La dérive totalitaire

La sortie du semi-confinement démontre, chez certains, en sens de la démocratie particulièrement étonnant. 

Promulguer le semi-confinement, s’assurer que l’Etat soit le garant de notre santé et de notre sécurité, faire acte de prévention.  Ce sont d’excellentes choses et nous pouvons nous réjouir d’un fonctionnement réussi.

C’est le retour en grâce du politique et la prise en main d’une situation difficile par ces acteurs.

Toutefois, il apparaît qu’il n’est pas facile de proposer le retour à la liberté et à la démocratie. La doctrine totalitaire n’est pas loin avec des interdictions incompréhensibles.

La plus marquante étant celle qui menace de trois ans de prison en cas de tenue d’un Conseil Municipal.

Etourdissant   !

Imaginons que toutes les communes tiennent leur conseil… Prêt de 900 élu-es assermenté-es  risquent de passer sous les verrous !

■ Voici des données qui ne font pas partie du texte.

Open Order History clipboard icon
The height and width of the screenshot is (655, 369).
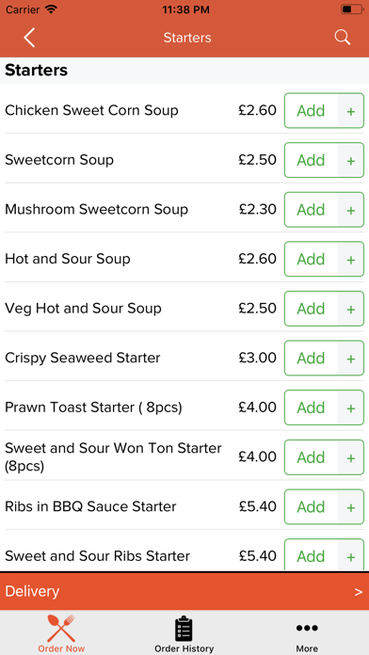pos(184,629)
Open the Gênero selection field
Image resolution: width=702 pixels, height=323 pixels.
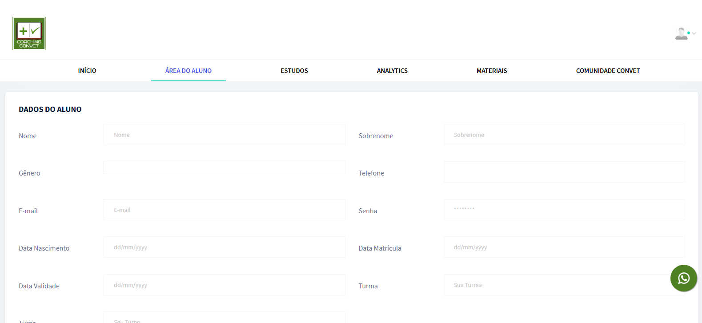pos(224,167)
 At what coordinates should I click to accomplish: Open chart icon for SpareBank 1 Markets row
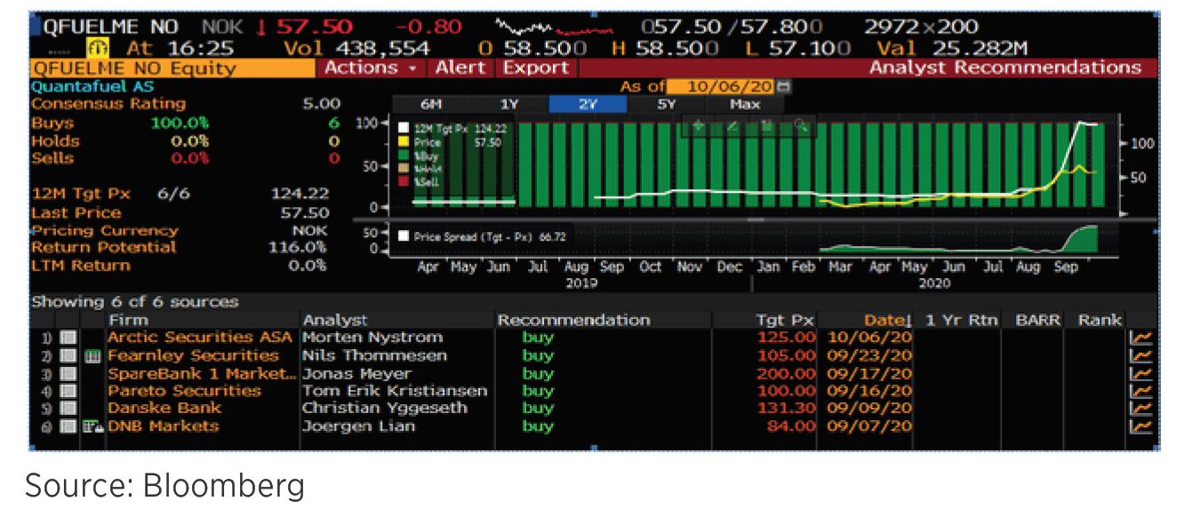1139,373
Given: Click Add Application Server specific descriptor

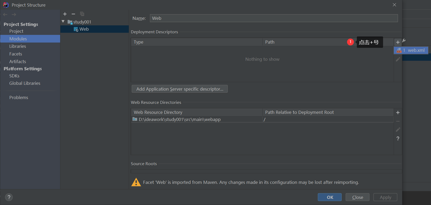Looking at the screenshot, I should (180, 89).
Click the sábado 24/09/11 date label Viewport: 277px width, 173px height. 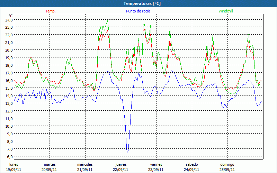(x=191, y=167)
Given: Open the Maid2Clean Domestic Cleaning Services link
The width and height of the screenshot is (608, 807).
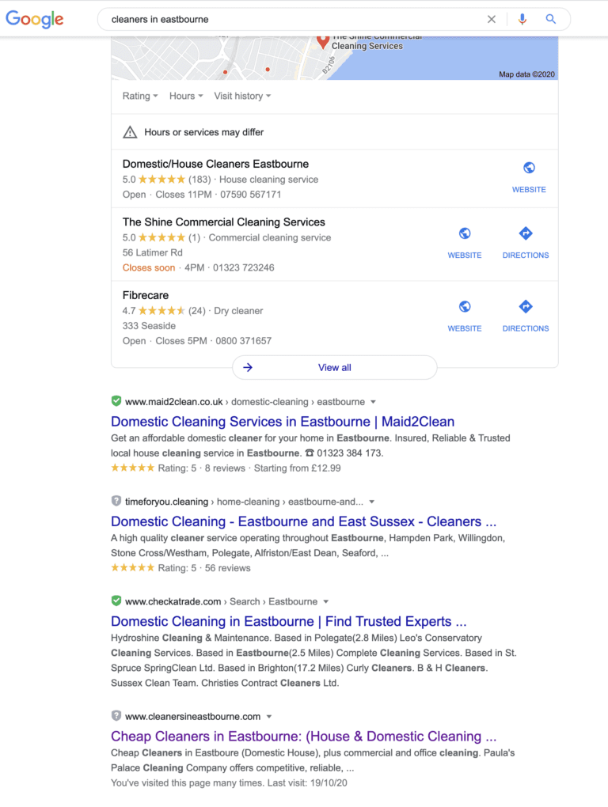Looking at the screenshot, I should [x=283, y=422].
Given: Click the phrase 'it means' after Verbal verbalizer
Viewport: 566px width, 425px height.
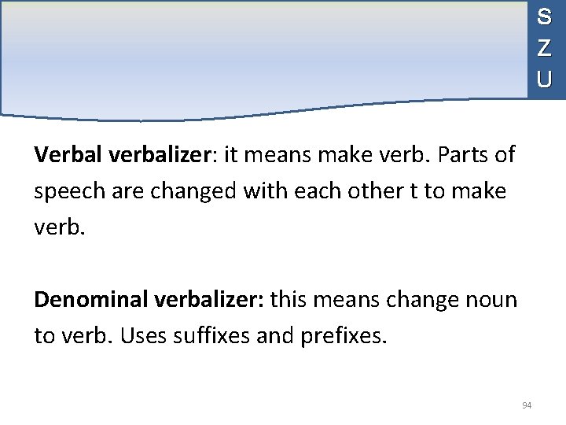Looking at the screenshot, I should coord(267,155).
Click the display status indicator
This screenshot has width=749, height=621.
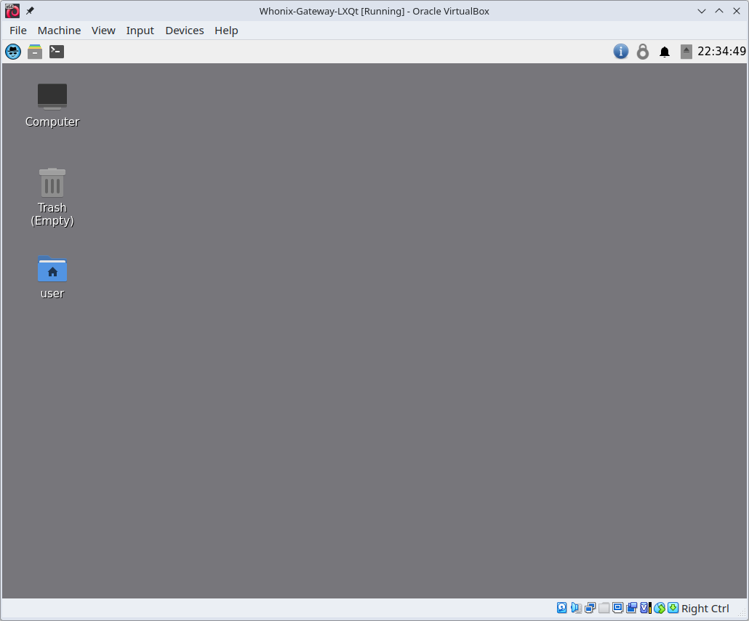click(x=616, y=608)
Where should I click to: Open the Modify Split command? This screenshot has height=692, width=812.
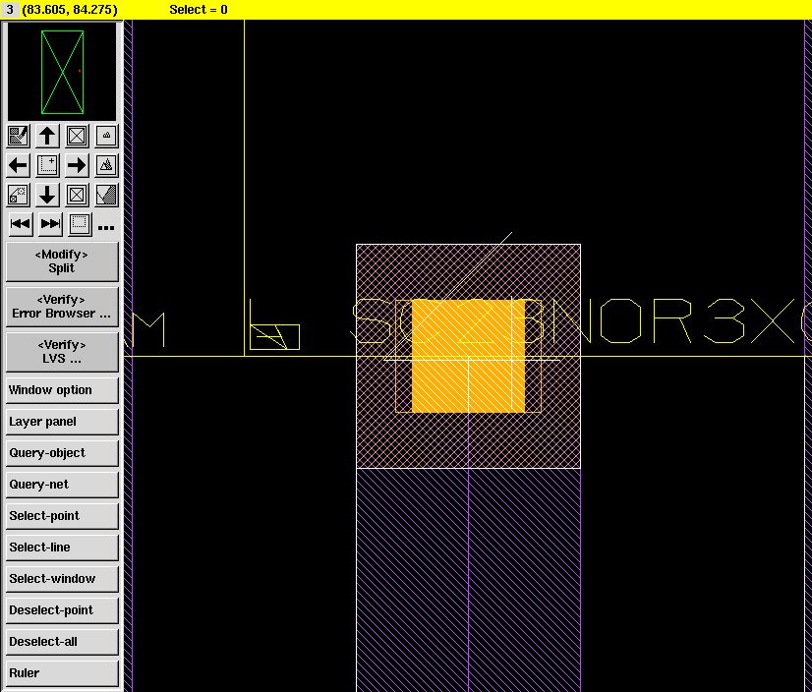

D’autant plus surprenant  que la Confédération ne l’’interdit pas, que le Conseil National se réunit tout comme le Grand-Conseil. Deux poids, deux mesures ?

La proximité d’action  et l’engagement municipal n’est plus le bienvenue ?

Alors que la fin de législature est proche et que les élections ont pu se tenir. Que le  programme « 15/3 »  souhaitait une participation et un intérêt massif pour la chose public. Je m’étonne encore plus cette façon de brimer l’engagement citoyen en empêchant les délibératifs de jouer leur rôle.

Le canton, seul et unique ? Et bien non ! Post tenebras lux.

Il faut maintenant rendre  aux communes leur police municipale. Réquisitionnées mais non utilisées  par le canton, elle doit revenir pleinement sous l’autorité des magistrats communaux pour les surveillances des espaces publiques. La police cantonale ayant moins d’activités : circulation en baisse, moins de brigandage, les gens restant à la maison. La répartition des tâches n’est pas compliquée.

Il en va de même pour les pompiers qui doivent maintenant retourner à leurs tâches habituelles et prêter main forte  aux habitants de leur territoire.

Le retour des élèves dans les écoles, des enfants dans les crèches, des parents au travail…  La normalisation, en respectant les consignes sanitaires, appellent à ce que les suisses estiment comme prioritaire :  La responsabilité individuelle et l’intelligence collective.  Nous en sommes capables !

Merci de ne pas verser dans des actes dictatoriaux, La Suisse est le pays le plus démocratique du monde et s’accorde mal des excès de pouvoir.  

Genève et ses élu-es n’échappent pas à cette règle.